The configuration and method of attaching spools 29 to plate 28 is depicted in FIG. 3. A bolt 40 passes through the center of spool 29 and fastens the spool to plate 28. A concave notch comprising a groove 42 circles the middle of spool 29. This groove traps the needle and prevents it from moving over the face of the spool during application of the force couple. Grooves of this type may be provided on all of the spools or only the spools located to one side of the needle. Preferably the groove will have a width equal to or greater than the diameter of the needle. In preferred form the notch has a square configuration, but can also have a semi- circle or V shape.
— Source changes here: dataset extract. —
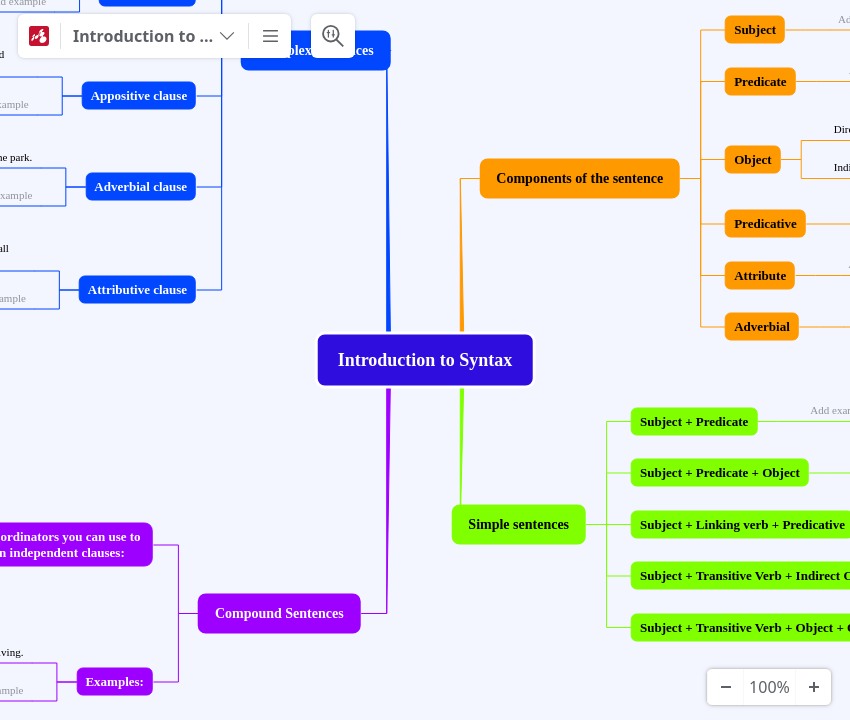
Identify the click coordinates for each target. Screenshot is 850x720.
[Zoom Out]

Movement of handle 32 applies the force couple to the needle and moves the contact points of spools 29 and 30 down the length of the needle. As a result the apparatus of this invention is operated by the movement of a single lever comprising handle 32. A complete operating procedure for the apparatus would begin with the insertion and tightening of a needle in chuck 18. Before starting motor 12, and the rotation of needle 10, handle 32 is rotated counterclockwise to move spool 30 away form the needle and shuttle 24 is to chuck 18. Once the needle begins rotating, clockwise rotation of the handle imposes the force couple on the needle as the shuttle is moved down its length. Upon reaching the end of the needle, handle 32 is again rotated counterclockwise to return the shuttle and begin another pass down the needle. A severely bent needle may require several passes of the spools along its length to obtain the desired degree of straightening.
As the needle rotates and the spools are moved down the length of shaft friction between the needle and spools resist both types of movement. The spool material is selected to minimize this friction while also resisting the heat and wear associated therewith. Thus the spools should be made of relatively hard materials having self lubricating properties. Suitable materials include teflon, leather and engineered plastics. A particularly preferred material is a type 6/6 nylon material compounded with lubricants. One such material is sold by the Polymer Corporation under the trademark Nylotron. In an effort to reduce friction the spools can be pivotally mounted to rotate as they move down the shaft thereby eliminating the friction associated with this type of movement. The spool detail of FIG. 3 is readily modified to achieve such a function.